• _WORK INSTRUCTIONS_
Update the entries from the line with "Task: Click the Update button" up to and including the line with "click(484, 124)", replacing "edge" with "margin" and changing nothing else. Leave the pictures out of your answer.

--- Begin DATA SUPPLIED ---

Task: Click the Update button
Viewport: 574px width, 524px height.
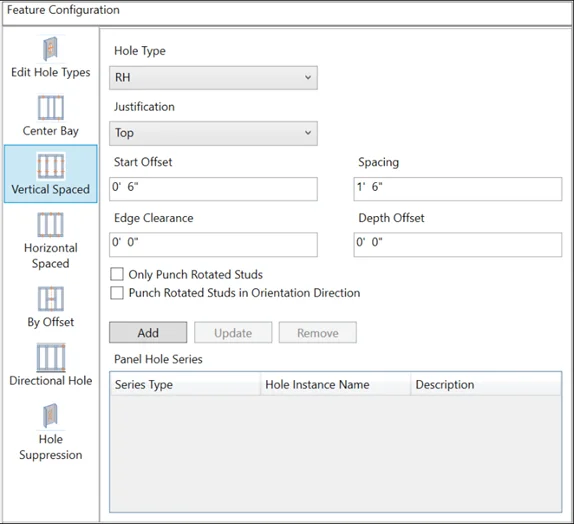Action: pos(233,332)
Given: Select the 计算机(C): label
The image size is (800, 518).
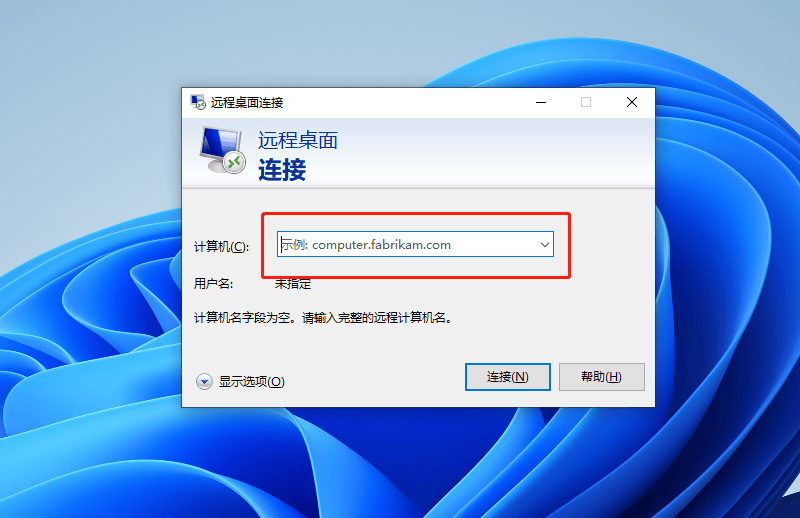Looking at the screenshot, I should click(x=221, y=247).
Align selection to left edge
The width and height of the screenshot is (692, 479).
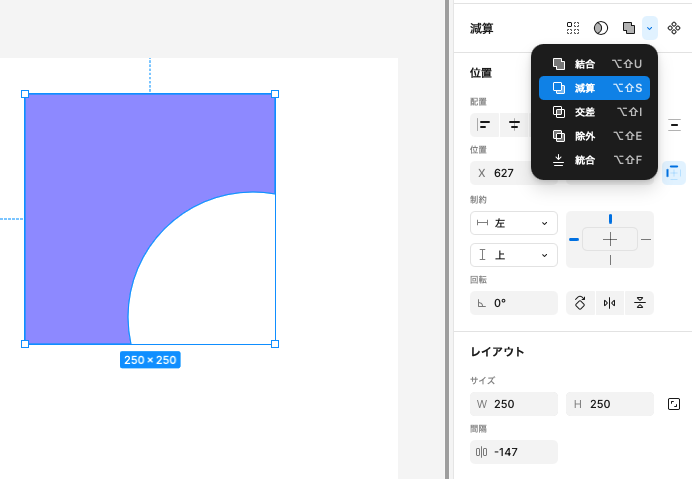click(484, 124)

--- End DATA SUPPLIED ---
--- Begin DATA SUPPLIED ---

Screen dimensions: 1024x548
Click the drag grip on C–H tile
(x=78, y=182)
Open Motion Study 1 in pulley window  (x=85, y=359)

--- End DATA SUPPLIED ---

• _PROBLEM SOLUTION_
Task: Click the Update button
Viewport: 574px width, 524px height.
Action: pos(233,332)
Given: Select the 计算机(C): label
The image size is (800, 518).
Looking at the screenshot, I should click(x=221, y=247).
Align selection to left margin
The width and height of the screenshot is (692, 479).
click(484, 124)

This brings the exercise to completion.